One motto of the protest was “No Justice? No Republic!” While Sarah Halimi’s tragic fate is eliciting much grief and compassion, and while concern about antisemitic crimes is very real, the emphasis has been shifting—precisely because of the inept prosecution—to the broader issue of a failing judicial system that is closely linked, in turn, to a decline in governance.

The French used to be extremely proud of their public administration—arguably one of the most comprehensive, efficient, and honest in the world—as well as of their police force and their judiciary. But over the past four decades, they have perceived a steep decline in these institutions. The decline is the result of various factors, including the transfer of governmental jurisdictions to either poorly organized local powers or to the European Union; the advent of the euro and its corollary, budget cuts; mass immigration; the decay of public education; and the descent into a post-industrial, two-tiered society.

The breakdown of public safety, as witnessed in Paris’s 11th arrondissement and in many other places, or more recently by a returning wave of jihadist-inspired assassinations, has been more deeply resented than anything else.
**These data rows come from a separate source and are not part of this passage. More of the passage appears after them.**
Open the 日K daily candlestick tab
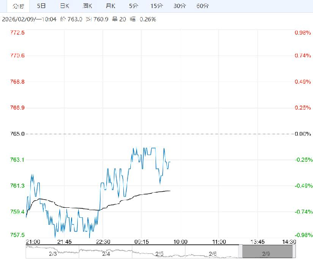Viewport: 313px width, 259px height. pyautogui.click(x=64, y=6)
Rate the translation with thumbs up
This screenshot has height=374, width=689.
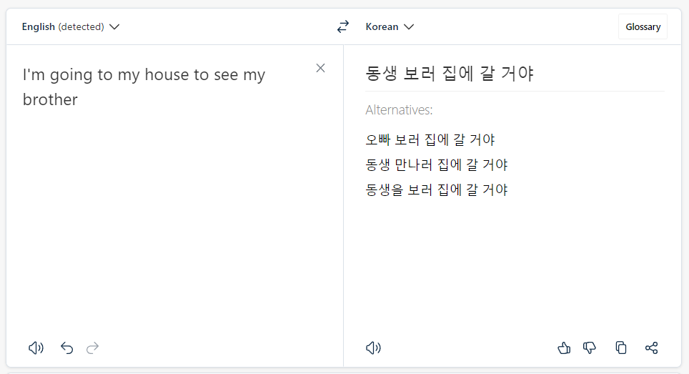(564, 348)
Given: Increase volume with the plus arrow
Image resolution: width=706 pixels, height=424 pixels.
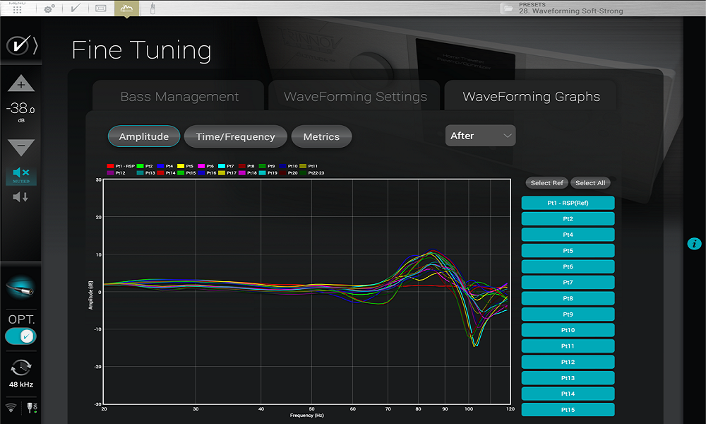Looking at the screenshot, I should click(21, 85).
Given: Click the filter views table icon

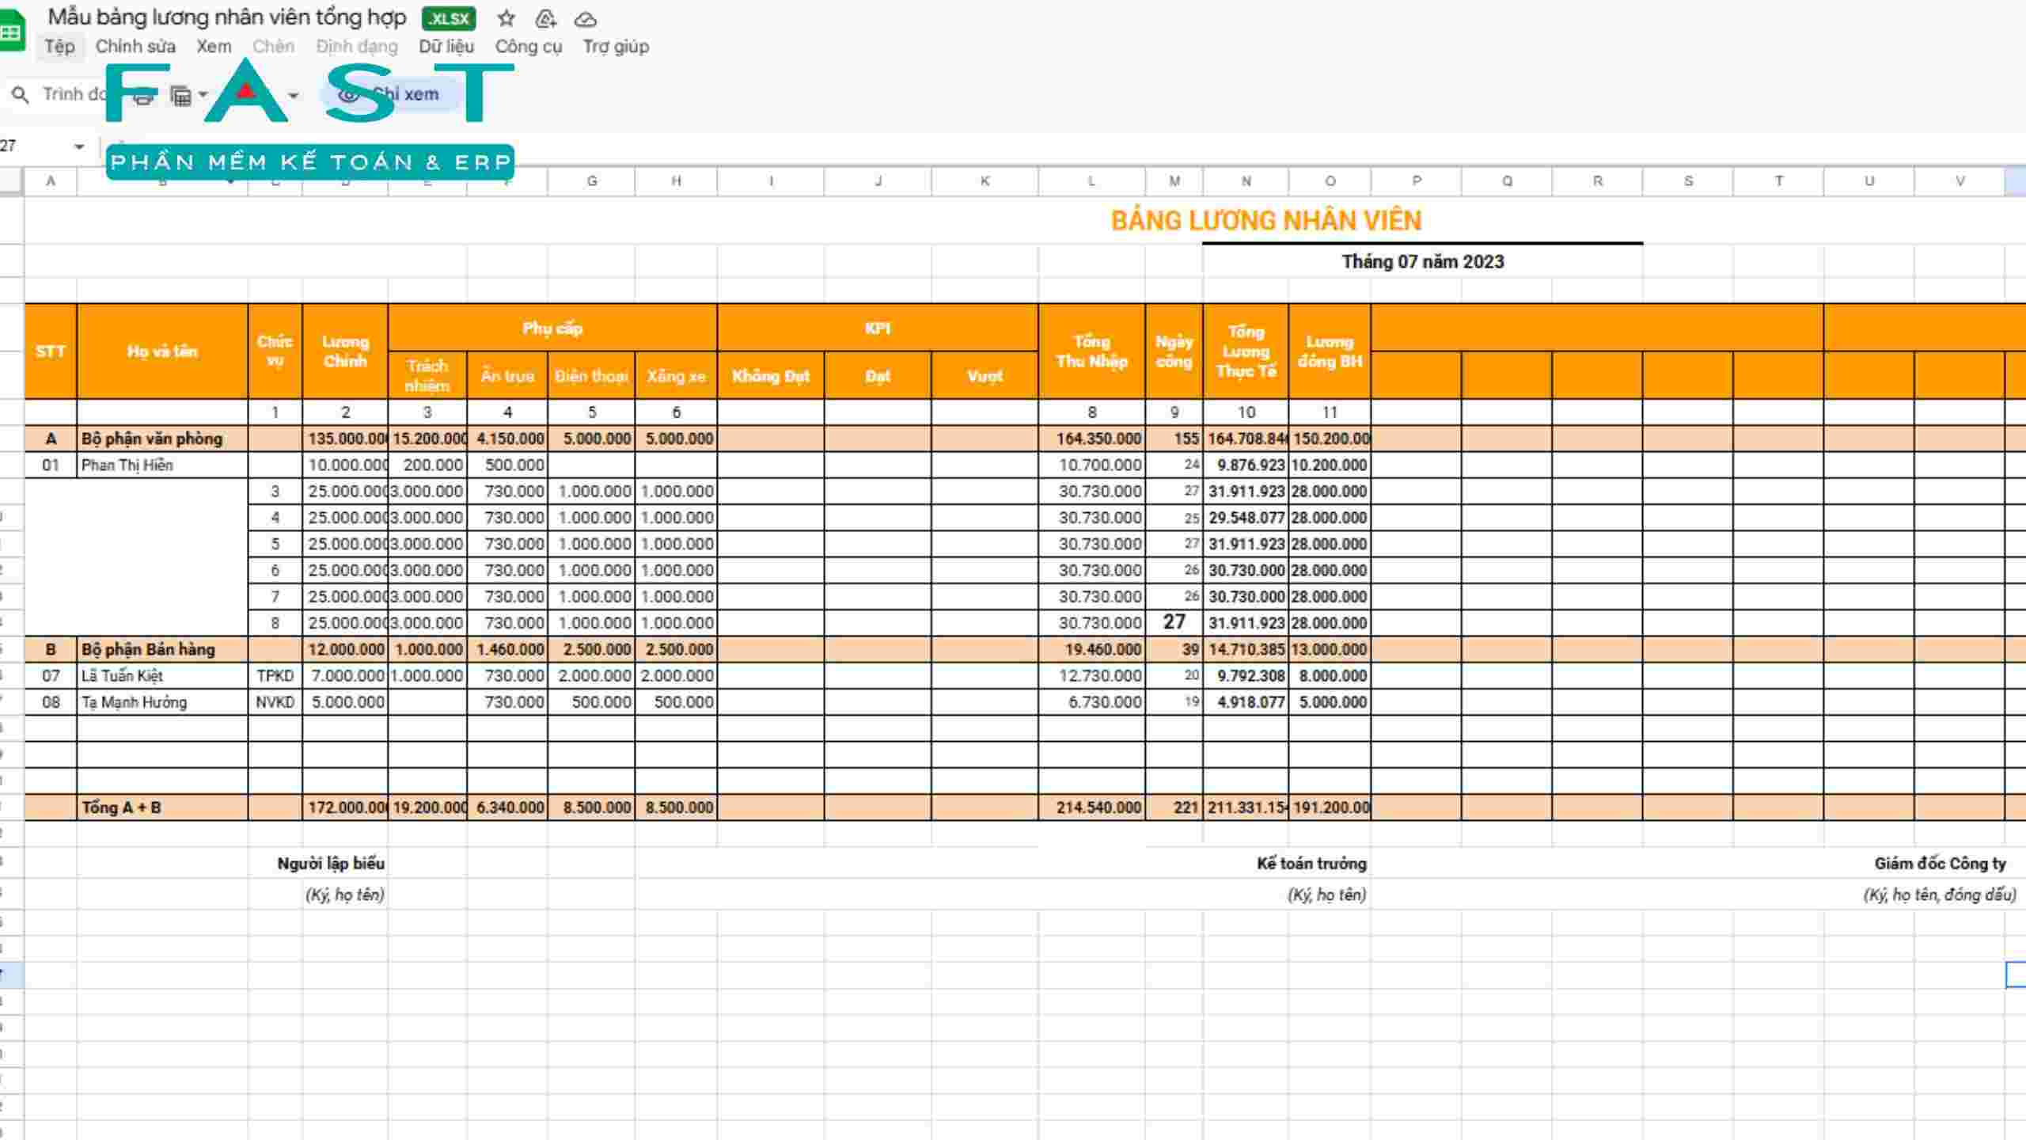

However, the French people do not blame the police, who on the whole bravely stick to older standards, but rather a politicized judiciary

The extent to which the French magistracy has succumbed to woke ideologies was disclosed in 2013, when a French TV journalist found a “Wall of Bums” displayed at the main judiciary union’s headquarters. This was a list of “bums”, or citizens demanding justice for themselves or their relatives in cases that the union deemed to be “politically incorrect”. As a matter of fact, many of the offenders or criminals now arrested by the police are released by the prosecutors or the courts on such pretexts as age, inconclusive evidence, or “ethical” leniency.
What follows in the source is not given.